Detroit’den Sonrası
Bundan sadece birkaç yıl once Amerika’da bir depo benzin bir büyük pizza fiyatına eşitti. Bu ne demek diyeceksiniz, hemen söyleyelim: Bu durum Amerikan oto endüstrisinin konsantrasyon alanlarının, dünyanın geri kalanı ile çok farklı bir noktada olmasının nedenlerinden biri. Amerikan otomotiv sektörünün bugün yaşadığı sorunların sebepleri, Amerika’lıların otomotiv alanında kendi kapalı dünyalarında yaşamaya alışarak dünya gerçekliklerinden ne kadar uzaklaşmış olduklarında gizli.
Açıklama bu kadar basit değil elbette; dünyada benzin fiyatının düşük olduğu tek ülke Amerika değil. Koskoca sektörün sorunları tek bir nedene bağlanabilecek kadar basit de değil. Ancak bu örnek dünyanın en büyük endüstrisinin uzun yıllardır liderliğini sırtlayıp götüren ülkesindeki değişimi tetikleyen unsurları sembolize eder nitelikte.
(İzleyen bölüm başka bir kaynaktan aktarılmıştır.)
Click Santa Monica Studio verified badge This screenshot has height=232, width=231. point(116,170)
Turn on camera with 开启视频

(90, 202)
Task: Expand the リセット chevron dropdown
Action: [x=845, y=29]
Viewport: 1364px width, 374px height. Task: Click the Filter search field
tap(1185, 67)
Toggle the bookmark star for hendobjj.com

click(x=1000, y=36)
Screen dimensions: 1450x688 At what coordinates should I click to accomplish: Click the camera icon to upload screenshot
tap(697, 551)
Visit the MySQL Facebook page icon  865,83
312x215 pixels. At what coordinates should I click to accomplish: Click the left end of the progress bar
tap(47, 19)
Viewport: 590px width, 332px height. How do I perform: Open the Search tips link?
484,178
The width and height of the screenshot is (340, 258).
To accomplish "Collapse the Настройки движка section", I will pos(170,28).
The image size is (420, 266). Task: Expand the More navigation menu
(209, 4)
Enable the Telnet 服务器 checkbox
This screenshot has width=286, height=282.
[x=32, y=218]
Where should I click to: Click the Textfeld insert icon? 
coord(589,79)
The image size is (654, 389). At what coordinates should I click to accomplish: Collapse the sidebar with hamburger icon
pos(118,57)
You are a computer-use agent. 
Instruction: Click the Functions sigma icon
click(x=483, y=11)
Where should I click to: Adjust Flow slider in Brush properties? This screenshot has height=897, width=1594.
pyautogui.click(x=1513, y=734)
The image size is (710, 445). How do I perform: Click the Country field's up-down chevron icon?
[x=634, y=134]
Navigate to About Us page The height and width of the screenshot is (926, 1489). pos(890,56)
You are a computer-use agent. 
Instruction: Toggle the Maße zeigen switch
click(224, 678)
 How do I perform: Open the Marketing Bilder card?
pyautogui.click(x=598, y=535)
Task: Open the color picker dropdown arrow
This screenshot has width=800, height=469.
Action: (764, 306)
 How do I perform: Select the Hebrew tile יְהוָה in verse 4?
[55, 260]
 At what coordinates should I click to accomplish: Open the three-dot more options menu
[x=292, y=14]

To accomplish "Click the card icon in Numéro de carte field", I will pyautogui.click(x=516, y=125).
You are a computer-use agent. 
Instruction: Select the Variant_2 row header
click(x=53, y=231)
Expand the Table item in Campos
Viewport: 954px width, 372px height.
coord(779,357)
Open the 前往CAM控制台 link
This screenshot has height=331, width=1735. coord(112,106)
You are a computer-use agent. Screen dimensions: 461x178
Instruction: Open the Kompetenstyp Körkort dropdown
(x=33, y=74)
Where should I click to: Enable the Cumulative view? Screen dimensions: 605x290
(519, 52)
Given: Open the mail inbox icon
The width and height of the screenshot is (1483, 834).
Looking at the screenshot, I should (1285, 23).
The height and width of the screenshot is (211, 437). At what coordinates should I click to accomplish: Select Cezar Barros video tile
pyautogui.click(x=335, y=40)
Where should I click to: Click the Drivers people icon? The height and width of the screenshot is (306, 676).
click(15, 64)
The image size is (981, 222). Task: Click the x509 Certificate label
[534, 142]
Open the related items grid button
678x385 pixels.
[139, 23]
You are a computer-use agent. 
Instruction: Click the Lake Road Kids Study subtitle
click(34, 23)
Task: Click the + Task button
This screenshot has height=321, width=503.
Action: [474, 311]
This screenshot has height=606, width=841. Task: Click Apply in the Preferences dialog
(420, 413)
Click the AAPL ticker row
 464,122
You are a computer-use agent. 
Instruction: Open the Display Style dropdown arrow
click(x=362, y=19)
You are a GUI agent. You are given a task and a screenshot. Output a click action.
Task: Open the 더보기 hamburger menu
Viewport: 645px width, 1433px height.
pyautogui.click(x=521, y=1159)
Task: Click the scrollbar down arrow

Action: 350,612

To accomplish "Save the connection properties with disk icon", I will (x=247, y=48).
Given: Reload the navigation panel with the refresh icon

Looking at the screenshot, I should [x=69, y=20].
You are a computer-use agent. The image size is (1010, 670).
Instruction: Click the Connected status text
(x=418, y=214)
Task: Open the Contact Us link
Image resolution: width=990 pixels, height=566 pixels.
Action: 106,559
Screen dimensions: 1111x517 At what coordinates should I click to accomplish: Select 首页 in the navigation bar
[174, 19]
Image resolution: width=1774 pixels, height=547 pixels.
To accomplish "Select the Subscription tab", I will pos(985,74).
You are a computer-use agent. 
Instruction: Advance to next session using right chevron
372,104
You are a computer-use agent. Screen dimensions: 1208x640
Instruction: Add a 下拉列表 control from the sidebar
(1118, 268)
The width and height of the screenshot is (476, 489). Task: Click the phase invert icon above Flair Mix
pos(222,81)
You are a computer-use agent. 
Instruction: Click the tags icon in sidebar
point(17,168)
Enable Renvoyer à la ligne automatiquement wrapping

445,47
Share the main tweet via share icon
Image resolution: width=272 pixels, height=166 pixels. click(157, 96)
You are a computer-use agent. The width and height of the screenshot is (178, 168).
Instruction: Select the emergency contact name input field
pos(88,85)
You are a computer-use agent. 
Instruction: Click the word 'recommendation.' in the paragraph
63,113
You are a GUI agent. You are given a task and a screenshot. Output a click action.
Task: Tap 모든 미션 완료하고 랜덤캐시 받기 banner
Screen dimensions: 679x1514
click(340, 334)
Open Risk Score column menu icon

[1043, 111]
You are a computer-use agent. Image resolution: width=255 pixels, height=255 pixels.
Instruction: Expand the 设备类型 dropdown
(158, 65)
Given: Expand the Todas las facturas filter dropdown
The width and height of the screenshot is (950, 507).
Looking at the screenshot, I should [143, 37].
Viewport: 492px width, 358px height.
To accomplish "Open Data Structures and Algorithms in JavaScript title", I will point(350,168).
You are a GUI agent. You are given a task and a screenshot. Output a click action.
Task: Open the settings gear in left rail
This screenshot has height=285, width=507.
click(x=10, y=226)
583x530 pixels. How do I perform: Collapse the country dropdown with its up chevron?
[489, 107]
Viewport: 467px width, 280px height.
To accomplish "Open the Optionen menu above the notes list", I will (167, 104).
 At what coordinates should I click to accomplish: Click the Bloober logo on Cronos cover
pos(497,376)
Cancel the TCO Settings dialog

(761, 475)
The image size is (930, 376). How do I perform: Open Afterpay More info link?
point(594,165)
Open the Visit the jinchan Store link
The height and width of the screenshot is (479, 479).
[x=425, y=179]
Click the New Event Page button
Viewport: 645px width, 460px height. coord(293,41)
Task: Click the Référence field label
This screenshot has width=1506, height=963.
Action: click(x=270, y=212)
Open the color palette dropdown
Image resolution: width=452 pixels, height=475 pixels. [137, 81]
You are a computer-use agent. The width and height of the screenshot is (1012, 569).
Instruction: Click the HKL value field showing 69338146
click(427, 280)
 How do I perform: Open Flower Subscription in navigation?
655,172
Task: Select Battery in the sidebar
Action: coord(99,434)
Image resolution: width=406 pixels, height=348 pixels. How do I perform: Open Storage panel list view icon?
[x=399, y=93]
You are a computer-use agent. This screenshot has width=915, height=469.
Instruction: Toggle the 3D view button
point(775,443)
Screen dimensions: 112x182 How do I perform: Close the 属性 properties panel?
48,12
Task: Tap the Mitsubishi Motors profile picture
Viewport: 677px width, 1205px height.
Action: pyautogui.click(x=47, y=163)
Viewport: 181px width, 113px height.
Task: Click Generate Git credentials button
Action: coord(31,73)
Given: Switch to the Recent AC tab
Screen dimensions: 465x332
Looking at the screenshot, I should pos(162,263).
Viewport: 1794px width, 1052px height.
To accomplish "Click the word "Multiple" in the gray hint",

Amerika’lı üreticiler uzun yıllar boyunca yavaş yavaş oluşmuş bir yönetim rehaveti (bize bir şey olmaz düşüncesi ile beslenen yönetim anlayışı) ve üstüste birikip zamanla görünmez hale gelen basit ama önemli yapısal sorunlarının kurbanı oldu.
Varsayılan gerçeklikler
Otomotiv’de o kadar çok varsayılan gerçekliğimiz var ki: Otomobiller şu şekilde çalışır, bu yakıtları kullanır, şu fiyata satılır, o bayiden alınır, şu büyüklükte olur vs vs… Bu varsayılan gerçeklikler uzun süredir hayatımızda ve bunları sorgulamak anlamsız geliyor. Ancak aslında artık varsayılan hiç bir gerçekliğimiz yok. Eğer öyle olsaydı General Motors ve Chrysler batmaz, Ford bıçak sırtında dolaşmaz, Avrupa’lı üreticiler ne yapacaklarını bilemez halde küçülmeye çalışmaz, hatta bugün en güçlü otomotiv firmaları olarak kabul ettiğimiz Japon markalar da yakın gelecek için ne kadar zarar edeceklerinin hesabını yapmazlardı.
Artık otomotivde varsayılan bir tek gerçeklik var: Bugünkü anlamıyla bir otomobili tasarlamak, üretmek ve dağıtmak süreçlerinin toplam maliyeti, biz tüketicilerin aynı otomobile sahip olmak için ödemeyi uygun gördüğümüz fiyattan daha yüksek.
Yani otomotivin iş modeli kökünden sarsılmış durumda: Ürünün maliyeti, piyasada oluşan fiyattan fazla. Bir diğer deyişle ürün fiyatını haketmiyor.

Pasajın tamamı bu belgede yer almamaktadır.